The benefit of a drug cannot be measured by the law of averages

One of the topics that I have often thought about (especially in light of our seeming inability to develop zero-risk obesity drugs) is the problem of averages. Our entire medical philosophy of “evidence-based” medicine seems built on the “Gaussian” assumption that averages can reflect the true benefit (or risk) of a drug, when in real life (or medical practice) there is no such thing as the truly average patient.

Clearly, a drug that works in most cases may be entirely ineffective (or have rare but serious adverse effects) in a given patient. Similarly, a drug that is ineffective for most patients can potentially work miracles in a small set of individuals.

For those of you who like analogies, imagine wanting to treat every case of fever with penicillin. Yes, if you run your study during an epidemic of streptococcal infections, more people with fevers may respond than during other times. But even then you will need large numbers to cut through the “noise”, as many fevers will spontaneously resolve or continue unabated unto death (which is why we need a “control” group). Chances are, we may well find that treating all fevers with penicillin is not much better that placebo and we will likely nicely demonstrate that simply taking penicillin for fever has unacceptable individual risks (including deaths from anaphylactic shock). Clearly, penicillin should not be on the market given its potential for “abuse” by anyone who has a fever.

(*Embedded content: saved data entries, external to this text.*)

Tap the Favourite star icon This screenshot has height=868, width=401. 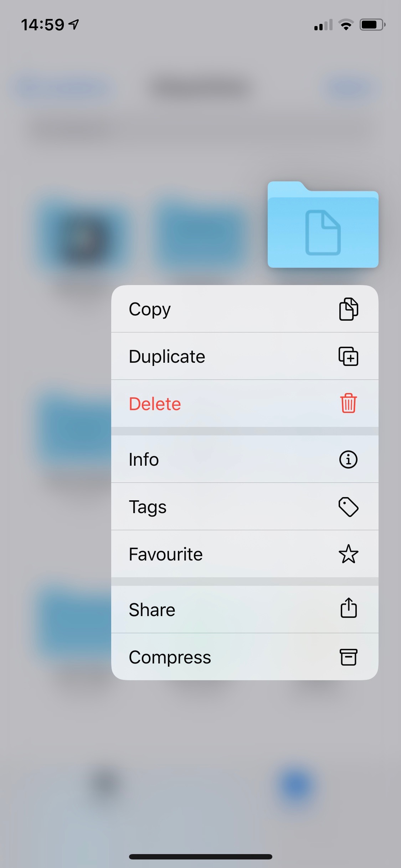pyautogui.click(x=348, y=554)
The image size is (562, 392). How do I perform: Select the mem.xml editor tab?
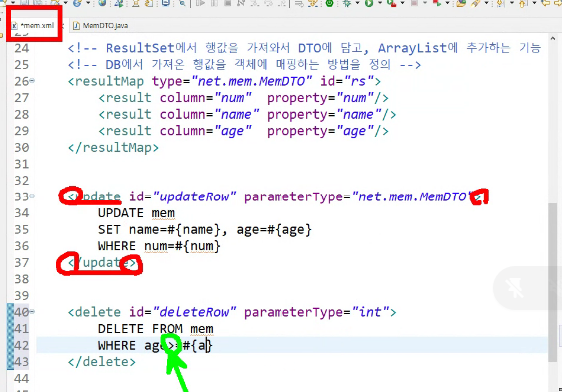click(33, 25)
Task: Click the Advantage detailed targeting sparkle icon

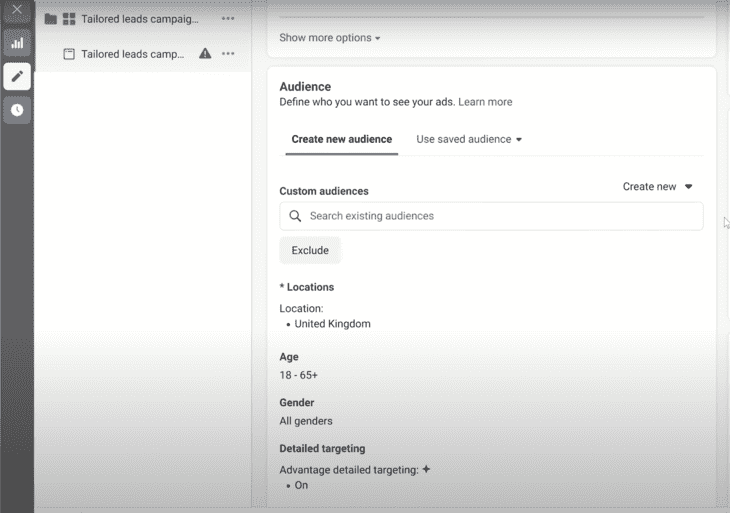Action: [426, 469]
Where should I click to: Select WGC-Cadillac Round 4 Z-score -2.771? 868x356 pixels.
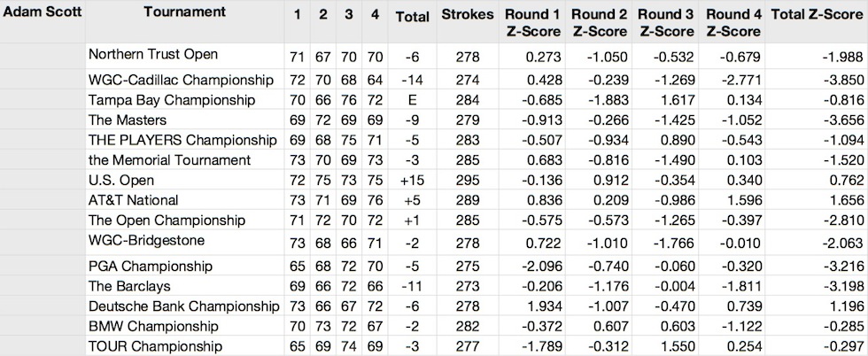[740, 81]
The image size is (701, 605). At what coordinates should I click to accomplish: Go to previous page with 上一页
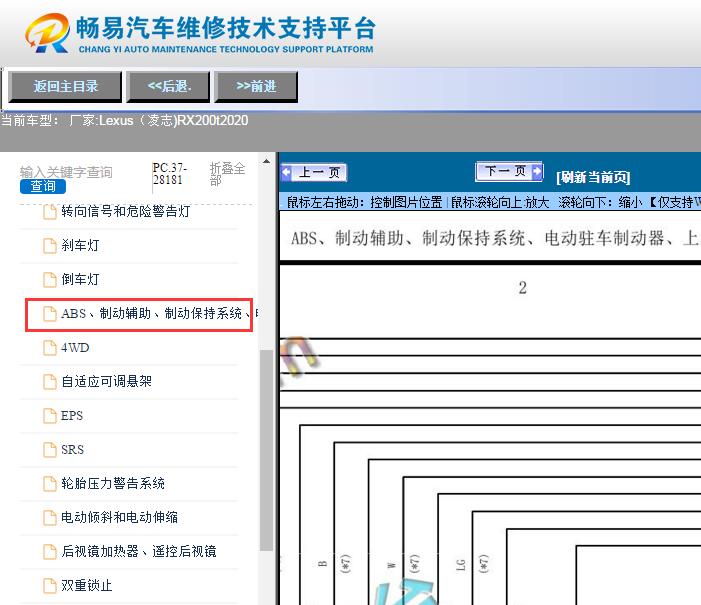tap(313, 173)
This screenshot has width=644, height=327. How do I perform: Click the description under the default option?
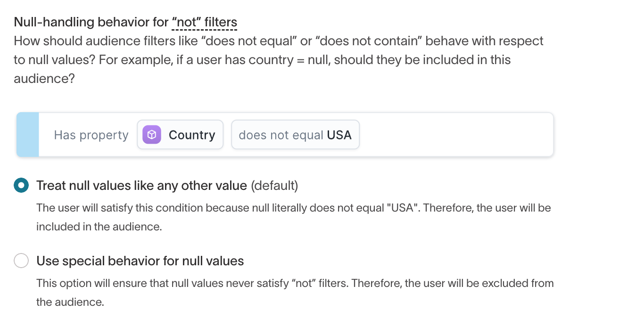(293, 217)
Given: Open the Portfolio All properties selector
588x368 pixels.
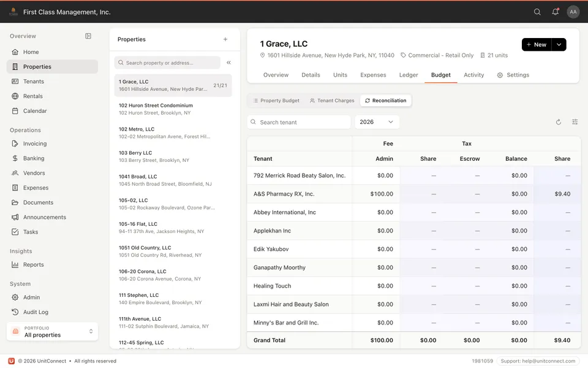Looking at the screenshot, I should click(x=52, y=332).
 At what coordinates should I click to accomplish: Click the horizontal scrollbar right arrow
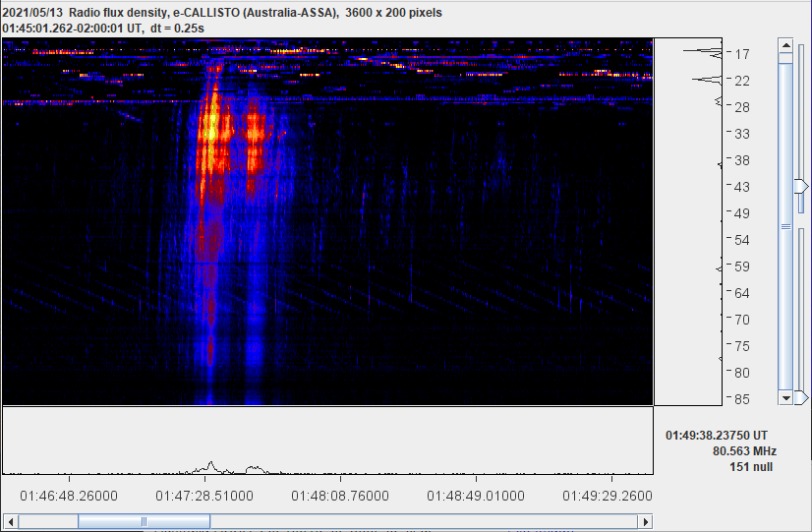click(x=645, y=521)
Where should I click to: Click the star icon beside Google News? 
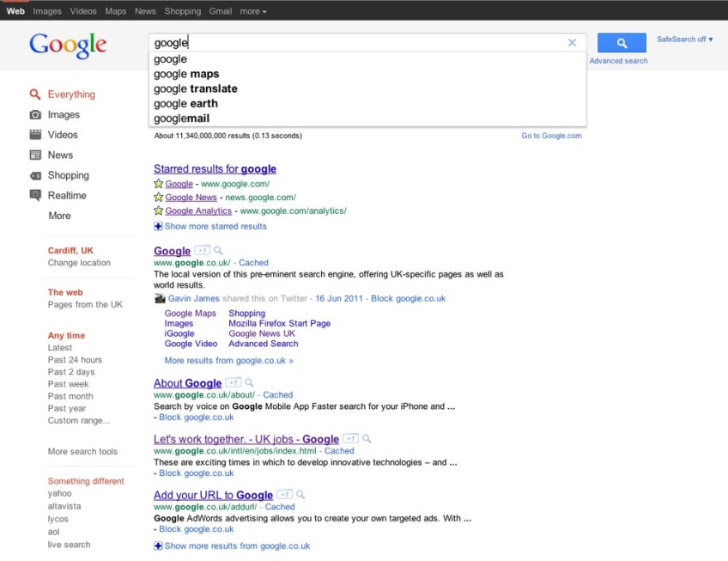[158, 198]
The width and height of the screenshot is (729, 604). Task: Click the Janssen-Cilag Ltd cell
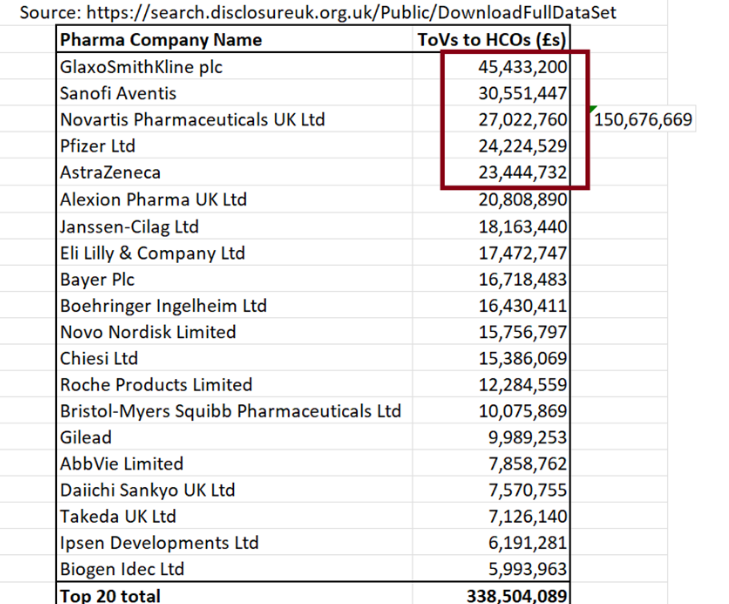coord(129,226)
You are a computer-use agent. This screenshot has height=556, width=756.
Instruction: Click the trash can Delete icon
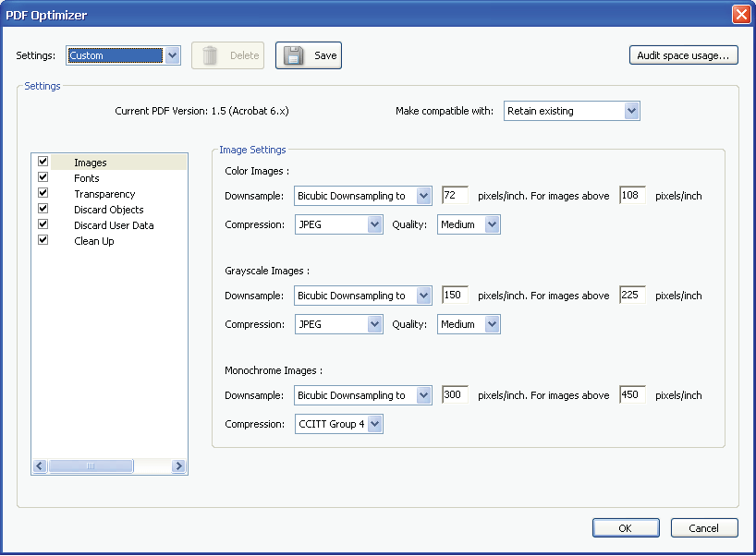[211, 55]
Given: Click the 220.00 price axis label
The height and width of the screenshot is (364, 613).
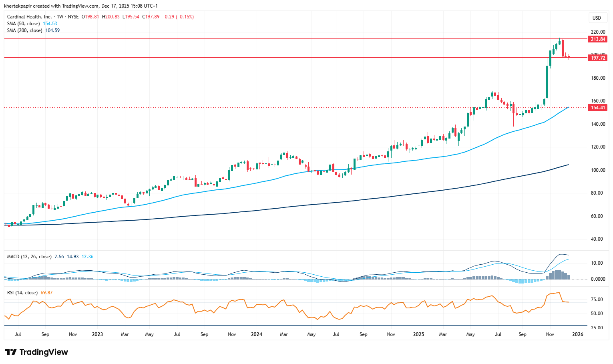Looking at the screenshot, I should (x=598, y=32).
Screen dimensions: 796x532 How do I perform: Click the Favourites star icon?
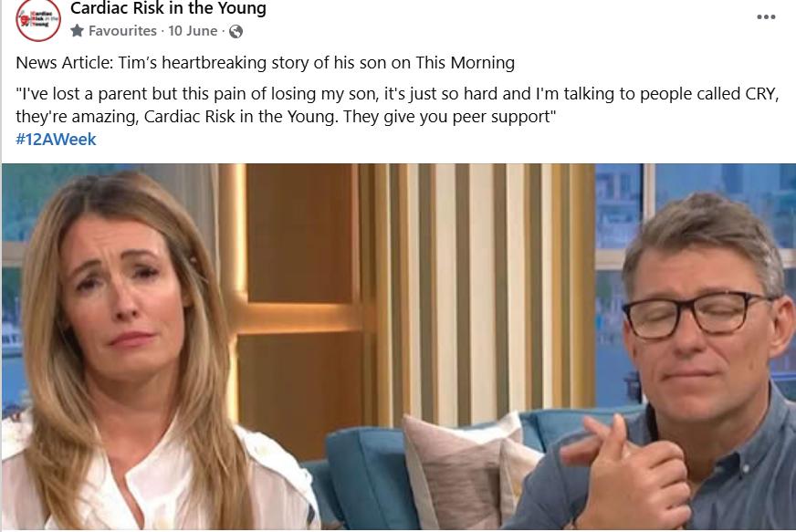coord(78,31)
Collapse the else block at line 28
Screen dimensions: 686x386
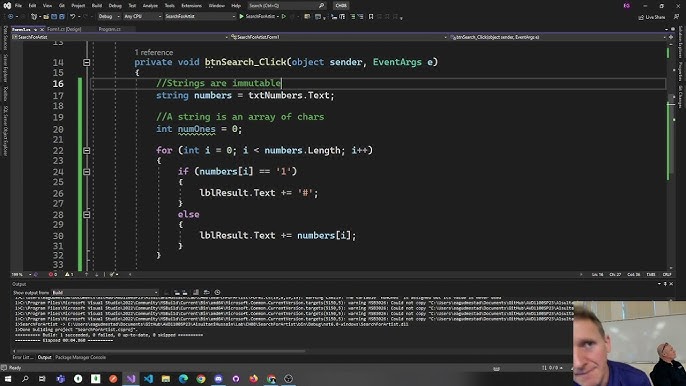(x=87, y=214)
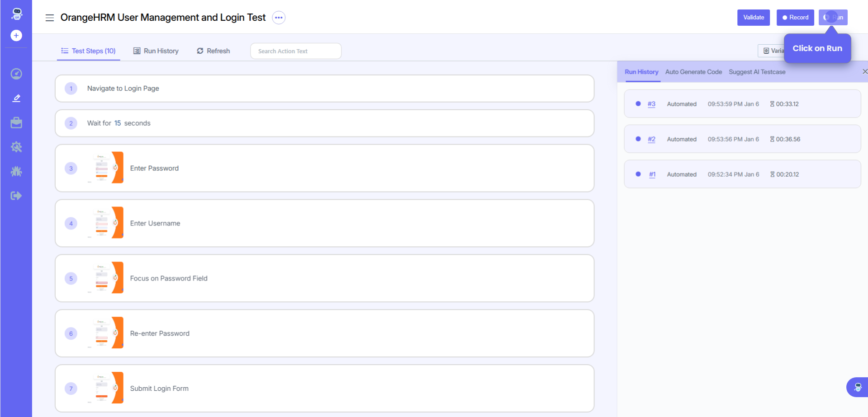Viewport: 868px width, 417px height.
Task: Switch to Auto Generate Code tab
Action: (693, 72)
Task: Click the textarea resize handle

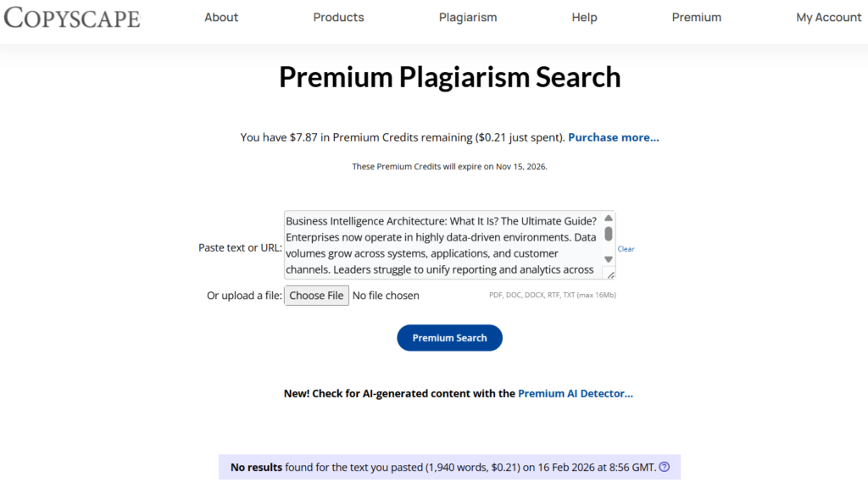Action: pyautogui.click(x=610, y=274)
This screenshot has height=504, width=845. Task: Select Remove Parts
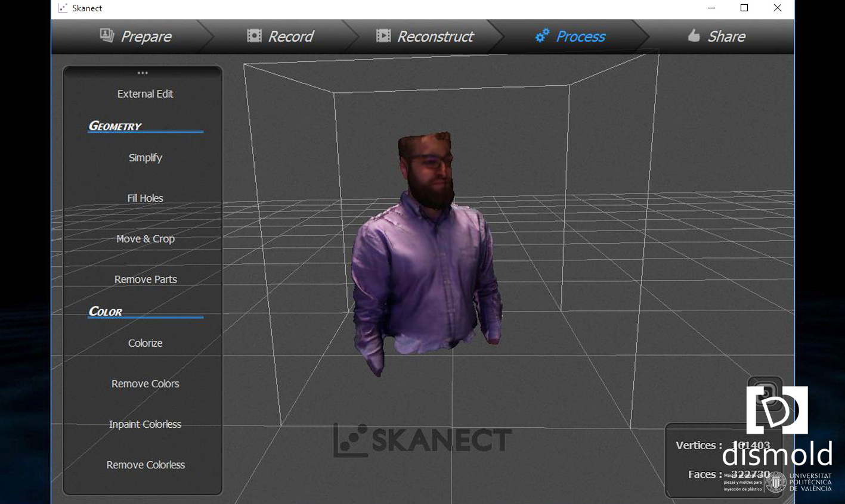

But as we take a closer look at the data we may find that while penicillin is not a great drug for everyone who comes down with a fever, there may be a subset of patients (strangely those who appear to have bacterial infections), in which penicillin does seem to sometimes work. Yes, some of these patients may also have severe anaphylactic responses, but on “average”, people with fever due to bacterial infections do seem to get better faster than people with other causes of fever.

As we look even more closely at the data it seems that even among those with bacterial infections not everyone is “average” – fever patients affected with a certain type of bacteria (interestingly those who stain positively with a certain dye) seem to respond well (albeit still with occasional anaphylactic responses), while those infected by non-staining bacteria (and even some of those that stain positive) seem entirely unresponsive.

You can see where I am going with this – as long as we treat fever as a uniform entity, our chances of finding a “cure” in a large randomized trial of patients presenting with fever is virtually zero unless we are dealing with a very common etiological cause of fever (as in a rare epidemic when most fevers in a population may just happen to be due to a penicillin-sensitive bug), or in a massive study that allows drilling down to meaningful subgroups in post-hoc analyses (purists will likely object to this no matter the size of the study).

In fact, our large randomized fever study will likely tell us that the risk/benefit of using penicillin to treat fever is entirely unacceptable (given that penicillin has the potential to kill) – clearly no regulator would ever consider allowing penicillin on the market, especially for a condition as common as fever. Imagine all the people “misusing” penicillin to treat their fevers – no benefit (on average) – huge risks (for individuals).

No doubt, a company hoping to develop penicillin as a new treatment for fever, better invest heavily into identifying the group of fever patients for whom penicillin does in fact work. Patients in whom penicillin is so effective that even with the occasional death from anaphylactic shock, the “average” benefit remains indisputable. Clearly, simply taking 10,000 cases of fever off the street and treating them all with penicillin is unlikely to convince any regulator on the planet that this drug belongs on the market.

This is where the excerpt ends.